Medical Power of Attorney. Unless you become incapacitated or unable to give your informed consent to treatment by medical professionals, you always make your own medical decisions. Therefore, the medical power of attorney names an agent to make medical decisions for you if you cannot, but it does not give your agent the authority to admit you to a facility or to impose medical treatment on you against your will. Like the financial power of attorney, the authority granted ceases upon your death.
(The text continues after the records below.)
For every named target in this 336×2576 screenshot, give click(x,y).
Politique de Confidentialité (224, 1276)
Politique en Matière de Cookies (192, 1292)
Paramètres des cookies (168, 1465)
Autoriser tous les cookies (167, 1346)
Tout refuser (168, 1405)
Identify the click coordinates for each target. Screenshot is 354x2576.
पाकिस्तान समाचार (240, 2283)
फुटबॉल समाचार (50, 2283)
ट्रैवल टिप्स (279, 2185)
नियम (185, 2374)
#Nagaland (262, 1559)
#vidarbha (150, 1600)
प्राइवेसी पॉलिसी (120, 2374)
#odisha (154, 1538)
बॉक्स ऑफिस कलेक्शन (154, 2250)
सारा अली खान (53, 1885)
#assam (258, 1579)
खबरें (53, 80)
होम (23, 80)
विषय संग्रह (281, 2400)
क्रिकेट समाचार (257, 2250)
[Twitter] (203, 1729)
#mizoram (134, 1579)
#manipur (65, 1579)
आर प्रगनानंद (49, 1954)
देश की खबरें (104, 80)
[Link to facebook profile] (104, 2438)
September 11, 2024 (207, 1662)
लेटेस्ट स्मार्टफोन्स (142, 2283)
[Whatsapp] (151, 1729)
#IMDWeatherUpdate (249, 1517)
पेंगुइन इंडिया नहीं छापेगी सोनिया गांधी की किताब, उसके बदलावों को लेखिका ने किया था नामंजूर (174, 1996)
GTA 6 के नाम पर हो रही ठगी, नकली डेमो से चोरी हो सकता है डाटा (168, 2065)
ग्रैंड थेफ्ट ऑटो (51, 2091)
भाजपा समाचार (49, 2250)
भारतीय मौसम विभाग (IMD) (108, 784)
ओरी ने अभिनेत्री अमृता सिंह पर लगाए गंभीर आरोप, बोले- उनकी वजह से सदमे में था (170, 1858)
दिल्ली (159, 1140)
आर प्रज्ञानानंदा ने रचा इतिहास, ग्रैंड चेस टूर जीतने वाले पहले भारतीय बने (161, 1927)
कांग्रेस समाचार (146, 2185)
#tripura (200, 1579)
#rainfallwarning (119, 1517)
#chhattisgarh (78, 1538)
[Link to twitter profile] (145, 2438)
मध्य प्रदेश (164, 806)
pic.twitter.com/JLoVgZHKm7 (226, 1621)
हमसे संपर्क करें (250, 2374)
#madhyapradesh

HIPPA Release. If possible, you should always name at least one alternate agent in your financial and medical powers of attorney, and that brings up another issue. The agent named in your medical power of attorney may have the right to speak with your medical providers and access your medical records, but no one else does, not your alternate agents, not your immediate family. A HIPAA Release and Authorization goes a long way to solving this problem. HIPPA stands for the Health Insurance Portability and Accountability Act, which contains protections for patient privacy. The people named in the document have no decision-making authority, but each may obtain information from your medical providers and access medical records.
Directive. Finally, a directive to physicians and family instructs your caregivers how to treat you if you become 1) incapacitated and have a terminal condition, or 2) permanently and completely incapacitated and require some form of life-sustaining treatment such as a feeding tube or mechanical breathing assistance. Please understand that a Directive to Physicians and Family or Surrogates is NOT a DNR or Do Not Resuscitate order. Generally, a DNR prohibits health care professionals from taking steps to restart your breathing or your heart if either one should quit. On the other hand, a directive provides guidelines to your caregivers when and if either of the above, briefly described circumstances arises.
And the disclaimer:
All information offered here is educational and does not constitute advice or endorsement of any particular course of action. Complex information is presented here in summary form which necessarily represses multiple details and nuances. And, you are not my client until I agree to represent you, in what capacity that representation will occur, and the scope of the representation will be.